What’s Marriage Got to do With it in Marriage Conversation

Perhaps our deepest longing is to experience the legitimacy of our loving in the on going presence of someone loving us. Good marriages do that. In their absence, we too, cry. What’s Marriage got to do with it?

I’m talking with a friend over coffee the other day. She’s complaining – like always -about the complexities of love. I’m reassuring and challenging – like always – about love. About love being what we came here to do. About love being the juice of life. About love shaping relationships and in its absence, shaping them as well.

Now she is posturing. “Why can’t we all just love one another?” “Why does it all seem so difficult?” I’m not there. “Love’s not the difficult thing,” I say, “loving is.” She then goes towards the idea of marriage. Wants me to know that people will love one another with or without marriage. They’ll do it badly or they’ll do it well but marriage isn’t the critical component. Mental and emotional health is. And, desire is. And, lack of struggle for survival is. Also lack of stress. Don’t I think the world would be a more loving place if everyone had a job they loved and a safe place to live? “Why do you focus so much on marriage?”

I got up for a refill. The coffee shop buzzed with conversations, cellphones rang, people stared into laptops. I like the smells, the buzz and I like seeing people like one another. I came back to our table and sat down. She was crying.

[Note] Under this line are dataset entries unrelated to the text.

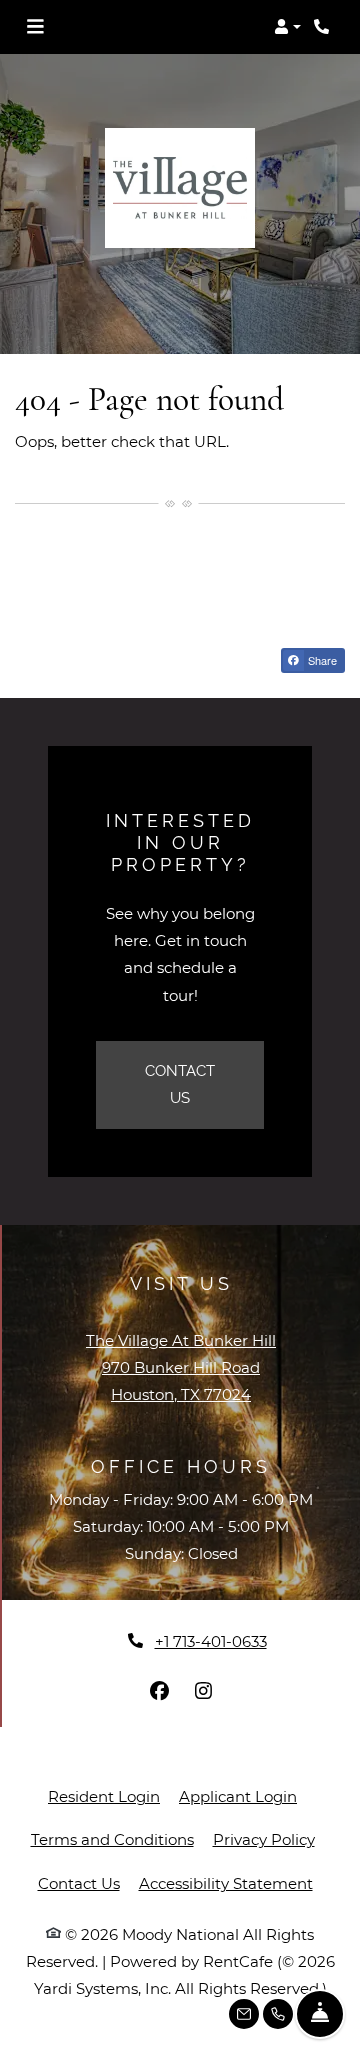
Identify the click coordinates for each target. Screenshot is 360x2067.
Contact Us (180, 1084)
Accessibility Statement (226, 1883)
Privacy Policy (264, 1839)
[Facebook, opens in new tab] (159, 1691)
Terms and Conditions (112, 1839)
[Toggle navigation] (35, 27)
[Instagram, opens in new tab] (203, 1691)
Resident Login (104, 1796)
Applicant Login (238, 1796)
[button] (287, 27)
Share (321, 660)
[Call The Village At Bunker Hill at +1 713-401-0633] (324, 27)
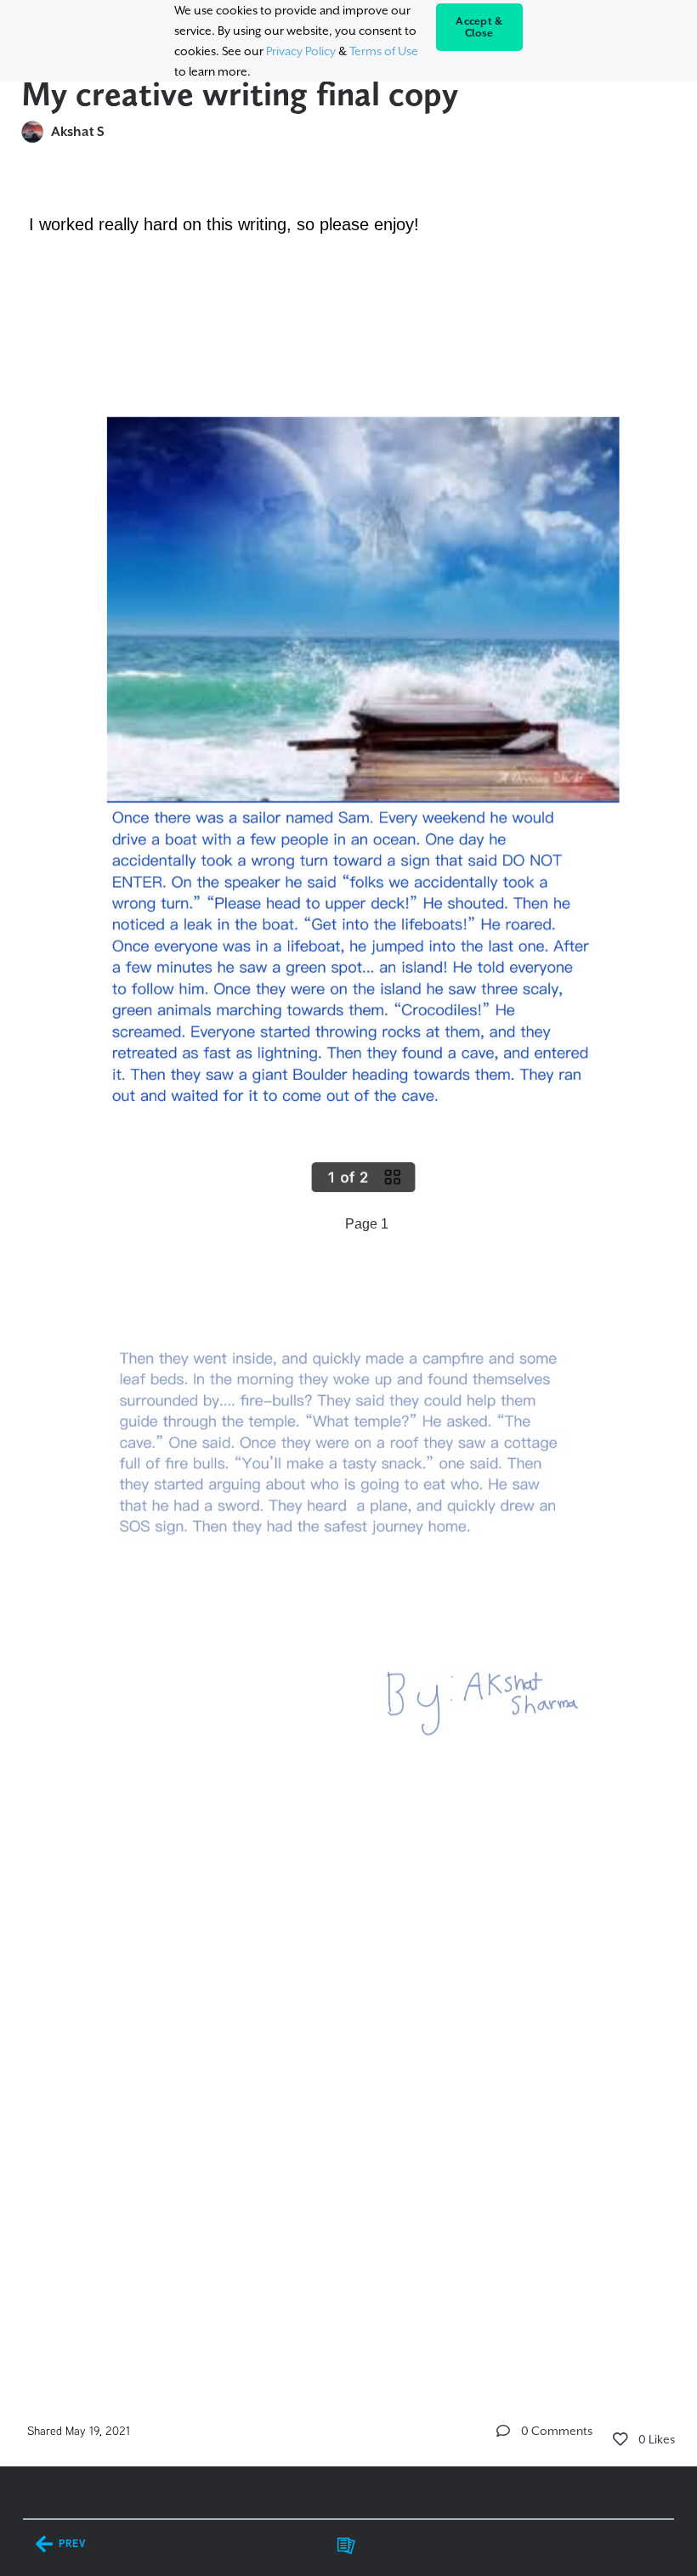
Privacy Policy (301, 51)
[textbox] (349, 1276)
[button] (503, 2431)
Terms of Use (383, 51)
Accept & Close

I had a response to her question about marriage but it didn’t seem so urgent. I asked her what was going on. She looked at me and said “I wish I could believe that someone would partner with me for life, that I could relax into being myself just as I am, that aging, and money and career and children could all be worked with with someone I loved and who loved me. But I don’t see it happening.”

Perhaps our deepest longing is to experience the legitimacy of our loving in the on going presence of someone loving us. Good marriages do that. In their absence, we too, cry.